— start Selected text —

Using this substitution the equation becomes,

\[\begin{align*}{u^2} - 7u - 18 & = 0\\ \left( {u - 9} \right)\left( {u + 2} \right) & = 0\end{align*}\]

We can easily see that the solution to this equation is : \(u = - 2\) and \(u = 9\) .

Show Step 3

Now all we need to do is use our substitution from the first step to determine the solution to the original equation.

\[u = - 2:\hspace{0.25in}{x^{ - 2}} = \frac{1}{{{x^2}}} = - 2\hspace{0.25in} \Rightarrow \hspace{0.25in}{x^2} = - \frac{1}{2}\hspace{0.25in} \Rightarrow \hspace{0.25in}x = \pm \sqrt { - \frac{1}{2}} = \pm \frac{1}{{\sqrt 2 }}i\] \[u = 9:\hspace{0.25in}{x^{ - 2}} = \frac{1}{{{x^2}}} = 9\hspace{0.25in} \Rightarrow \hspace{0.25in}{x^2} = \frac{1}{9}\hspace{0.25in} \Rightarrow \hspace{0.25in}x = \pm \sqrt {\frac{1}{9}} = \pm \frac{1}{3}\]

Therefore the four solutions to the original equation are : \[\require{bbox} \bbox[2pt,border:1px solid black]{{x = \pm \frac{1}{{\sqrt 2 }}i\,\,{\mbox{and }}x = \pm \frac{1}{3}}}\] .

— end Selected text —
— start Raw data —

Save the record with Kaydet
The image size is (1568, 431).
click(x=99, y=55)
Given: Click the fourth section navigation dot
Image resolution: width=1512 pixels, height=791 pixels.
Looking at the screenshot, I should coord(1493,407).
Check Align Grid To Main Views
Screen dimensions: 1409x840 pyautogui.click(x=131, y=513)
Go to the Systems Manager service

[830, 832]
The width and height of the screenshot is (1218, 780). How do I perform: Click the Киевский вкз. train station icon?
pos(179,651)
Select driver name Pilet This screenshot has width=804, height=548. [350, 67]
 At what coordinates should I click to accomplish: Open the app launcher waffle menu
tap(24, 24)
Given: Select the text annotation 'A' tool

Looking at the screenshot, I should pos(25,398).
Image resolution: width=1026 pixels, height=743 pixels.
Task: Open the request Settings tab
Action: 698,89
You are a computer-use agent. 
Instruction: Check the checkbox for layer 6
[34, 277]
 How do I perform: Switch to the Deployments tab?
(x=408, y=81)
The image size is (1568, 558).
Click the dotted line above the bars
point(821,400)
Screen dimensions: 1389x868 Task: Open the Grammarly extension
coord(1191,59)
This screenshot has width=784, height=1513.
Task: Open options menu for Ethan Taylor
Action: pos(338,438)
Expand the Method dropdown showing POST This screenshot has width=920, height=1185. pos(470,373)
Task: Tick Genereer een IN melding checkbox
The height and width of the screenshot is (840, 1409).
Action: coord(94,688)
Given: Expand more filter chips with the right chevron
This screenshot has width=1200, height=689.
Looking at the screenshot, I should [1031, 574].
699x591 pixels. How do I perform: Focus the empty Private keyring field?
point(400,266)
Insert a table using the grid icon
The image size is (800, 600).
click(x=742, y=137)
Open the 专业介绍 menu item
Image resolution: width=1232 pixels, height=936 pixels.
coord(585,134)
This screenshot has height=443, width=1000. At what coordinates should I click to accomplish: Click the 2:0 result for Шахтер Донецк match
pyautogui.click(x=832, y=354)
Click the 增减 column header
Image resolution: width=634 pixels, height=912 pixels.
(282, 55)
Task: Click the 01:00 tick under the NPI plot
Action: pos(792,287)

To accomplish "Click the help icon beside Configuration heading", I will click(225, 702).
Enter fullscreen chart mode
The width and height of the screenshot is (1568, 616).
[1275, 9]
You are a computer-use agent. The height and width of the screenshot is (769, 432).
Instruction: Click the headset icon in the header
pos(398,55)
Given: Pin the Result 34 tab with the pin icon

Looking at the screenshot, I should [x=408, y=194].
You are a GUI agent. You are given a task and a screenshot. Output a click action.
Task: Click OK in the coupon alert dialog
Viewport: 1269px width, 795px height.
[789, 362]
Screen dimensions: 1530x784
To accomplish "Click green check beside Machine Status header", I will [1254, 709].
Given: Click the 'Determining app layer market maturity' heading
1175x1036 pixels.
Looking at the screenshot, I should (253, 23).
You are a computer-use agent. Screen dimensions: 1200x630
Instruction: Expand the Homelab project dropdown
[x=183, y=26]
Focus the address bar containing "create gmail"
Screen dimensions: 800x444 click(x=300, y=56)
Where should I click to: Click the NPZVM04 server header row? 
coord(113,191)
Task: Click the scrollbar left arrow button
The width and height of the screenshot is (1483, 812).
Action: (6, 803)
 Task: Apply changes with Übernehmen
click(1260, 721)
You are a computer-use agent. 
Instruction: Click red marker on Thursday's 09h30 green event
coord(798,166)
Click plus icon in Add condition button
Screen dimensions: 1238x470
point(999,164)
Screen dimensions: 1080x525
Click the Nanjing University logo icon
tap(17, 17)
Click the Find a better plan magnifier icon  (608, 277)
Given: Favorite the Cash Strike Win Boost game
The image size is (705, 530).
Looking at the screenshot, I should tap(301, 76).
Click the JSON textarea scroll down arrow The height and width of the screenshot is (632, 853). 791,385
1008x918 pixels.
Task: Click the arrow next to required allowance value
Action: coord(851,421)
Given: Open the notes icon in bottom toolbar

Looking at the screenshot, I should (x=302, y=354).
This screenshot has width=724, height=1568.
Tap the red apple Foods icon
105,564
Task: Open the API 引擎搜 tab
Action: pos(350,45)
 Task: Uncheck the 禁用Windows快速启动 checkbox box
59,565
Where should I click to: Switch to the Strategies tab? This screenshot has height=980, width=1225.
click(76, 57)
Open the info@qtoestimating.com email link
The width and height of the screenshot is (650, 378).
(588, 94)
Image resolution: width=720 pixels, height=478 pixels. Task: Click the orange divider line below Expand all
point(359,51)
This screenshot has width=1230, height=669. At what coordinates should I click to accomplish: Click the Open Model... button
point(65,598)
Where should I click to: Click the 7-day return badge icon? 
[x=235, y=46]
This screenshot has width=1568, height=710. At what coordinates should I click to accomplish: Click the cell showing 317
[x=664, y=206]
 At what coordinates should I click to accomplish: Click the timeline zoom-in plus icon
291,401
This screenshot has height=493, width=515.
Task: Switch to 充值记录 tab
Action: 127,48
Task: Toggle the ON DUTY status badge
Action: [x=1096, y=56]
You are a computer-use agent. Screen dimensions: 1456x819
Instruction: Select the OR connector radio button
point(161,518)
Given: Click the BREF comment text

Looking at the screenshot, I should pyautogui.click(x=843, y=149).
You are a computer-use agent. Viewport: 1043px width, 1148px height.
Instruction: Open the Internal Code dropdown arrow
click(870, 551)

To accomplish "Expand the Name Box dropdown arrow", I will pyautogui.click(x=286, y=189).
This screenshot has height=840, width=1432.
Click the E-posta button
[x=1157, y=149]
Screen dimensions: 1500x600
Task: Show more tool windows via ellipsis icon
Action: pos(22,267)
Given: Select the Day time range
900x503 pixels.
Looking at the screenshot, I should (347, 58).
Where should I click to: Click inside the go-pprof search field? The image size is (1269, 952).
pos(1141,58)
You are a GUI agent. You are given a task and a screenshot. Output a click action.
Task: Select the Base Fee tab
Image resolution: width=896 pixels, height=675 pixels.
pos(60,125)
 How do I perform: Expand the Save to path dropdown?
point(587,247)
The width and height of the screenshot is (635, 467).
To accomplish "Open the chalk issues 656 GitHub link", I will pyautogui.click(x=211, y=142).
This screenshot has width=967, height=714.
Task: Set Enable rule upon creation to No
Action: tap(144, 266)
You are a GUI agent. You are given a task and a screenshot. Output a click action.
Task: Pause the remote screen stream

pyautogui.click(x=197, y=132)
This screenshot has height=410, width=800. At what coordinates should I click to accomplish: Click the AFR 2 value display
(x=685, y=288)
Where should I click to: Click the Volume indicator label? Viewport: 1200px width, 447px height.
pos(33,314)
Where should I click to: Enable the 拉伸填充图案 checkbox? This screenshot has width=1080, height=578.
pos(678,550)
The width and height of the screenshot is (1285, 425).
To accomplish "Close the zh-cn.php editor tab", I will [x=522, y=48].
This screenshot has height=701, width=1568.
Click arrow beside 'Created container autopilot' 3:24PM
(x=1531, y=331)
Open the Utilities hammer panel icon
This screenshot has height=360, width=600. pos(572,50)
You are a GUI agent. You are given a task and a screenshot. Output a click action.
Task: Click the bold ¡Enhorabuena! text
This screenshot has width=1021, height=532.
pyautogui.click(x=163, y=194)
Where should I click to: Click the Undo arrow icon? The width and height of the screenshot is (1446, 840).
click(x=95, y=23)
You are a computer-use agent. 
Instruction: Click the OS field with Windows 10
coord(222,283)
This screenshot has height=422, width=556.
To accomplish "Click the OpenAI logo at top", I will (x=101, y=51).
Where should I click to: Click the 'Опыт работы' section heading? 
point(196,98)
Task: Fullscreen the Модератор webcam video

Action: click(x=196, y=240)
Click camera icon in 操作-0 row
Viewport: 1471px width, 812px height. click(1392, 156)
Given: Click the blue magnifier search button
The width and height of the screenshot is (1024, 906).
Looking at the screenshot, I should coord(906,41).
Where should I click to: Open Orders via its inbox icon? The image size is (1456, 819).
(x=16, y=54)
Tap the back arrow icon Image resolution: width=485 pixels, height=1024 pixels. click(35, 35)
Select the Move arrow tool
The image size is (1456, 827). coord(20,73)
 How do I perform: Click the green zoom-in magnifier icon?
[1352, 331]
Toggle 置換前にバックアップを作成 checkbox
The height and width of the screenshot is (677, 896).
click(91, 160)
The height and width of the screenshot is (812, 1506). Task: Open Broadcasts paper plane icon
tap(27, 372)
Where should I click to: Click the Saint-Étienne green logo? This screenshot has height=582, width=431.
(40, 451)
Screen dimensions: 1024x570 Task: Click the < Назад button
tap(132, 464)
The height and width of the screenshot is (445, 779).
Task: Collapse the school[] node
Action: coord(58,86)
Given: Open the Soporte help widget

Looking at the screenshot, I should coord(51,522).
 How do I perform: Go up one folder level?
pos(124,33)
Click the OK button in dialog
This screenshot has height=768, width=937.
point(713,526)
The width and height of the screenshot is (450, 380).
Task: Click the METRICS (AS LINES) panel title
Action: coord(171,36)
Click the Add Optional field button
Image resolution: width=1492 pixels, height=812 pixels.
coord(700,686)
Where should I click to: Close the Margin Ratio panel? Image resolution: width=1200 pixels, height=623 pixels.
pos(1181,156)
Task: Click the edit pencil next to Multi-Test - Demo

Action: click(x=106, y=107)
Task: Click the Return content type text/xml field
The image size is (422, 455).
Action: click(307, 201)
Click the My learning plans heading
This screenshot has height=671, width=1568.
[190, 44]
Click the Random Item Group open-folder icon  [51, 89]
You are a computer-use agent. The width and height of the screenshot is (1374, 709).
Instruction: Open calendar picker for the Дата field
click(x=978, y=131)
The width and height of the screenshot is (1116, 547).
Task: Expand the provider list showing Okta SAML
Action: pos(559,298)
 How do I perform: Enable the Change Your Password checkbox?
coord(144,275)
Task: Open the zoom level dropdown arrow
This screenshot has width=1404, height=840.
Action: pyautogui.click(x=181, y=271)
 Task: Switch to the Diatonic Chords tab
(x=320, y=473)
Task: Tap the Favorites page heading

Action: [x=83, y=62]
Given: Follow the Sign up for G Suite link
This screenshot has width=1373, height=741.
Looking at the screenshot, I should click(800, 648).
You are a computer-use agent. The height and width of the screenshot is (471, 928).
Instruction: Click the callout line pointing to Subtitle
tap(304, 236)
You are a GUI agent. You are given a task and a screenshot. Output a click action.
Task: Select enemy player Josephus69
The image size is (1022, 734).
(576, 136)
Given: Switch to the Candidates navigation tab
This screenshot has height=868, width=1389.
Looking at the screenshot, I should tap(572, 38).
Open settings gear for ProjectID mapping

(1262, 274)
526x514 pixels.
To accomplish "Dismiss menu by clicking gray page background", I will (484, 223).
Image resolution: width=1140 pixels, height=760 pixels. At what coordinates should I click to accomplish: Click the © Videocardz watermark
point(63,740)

— end Raw data —

### Problems to solve
• a. Condense the paragraph of the worked solution that begins "Now all we need to do" into one shorter sentence that keeps its main facts.
• b. Reproduce the part of the worked solution starting with "Using this substitution" and going on through "and \(u = 9\) .".

### Results
• a. Apply the substitution from the first step to find the solutions of the original equation.

• b.
Using this substitution the equation becomes,

\[\begin{align*}{u^2} - 7u - 18 & = 0\\ \left( {u - 9} \right)\left( {u + 2} \right) & = 0\end{align*}\]

We can easily see that the solution to this equation is : \(u = - 2\) and \(u = 9\) .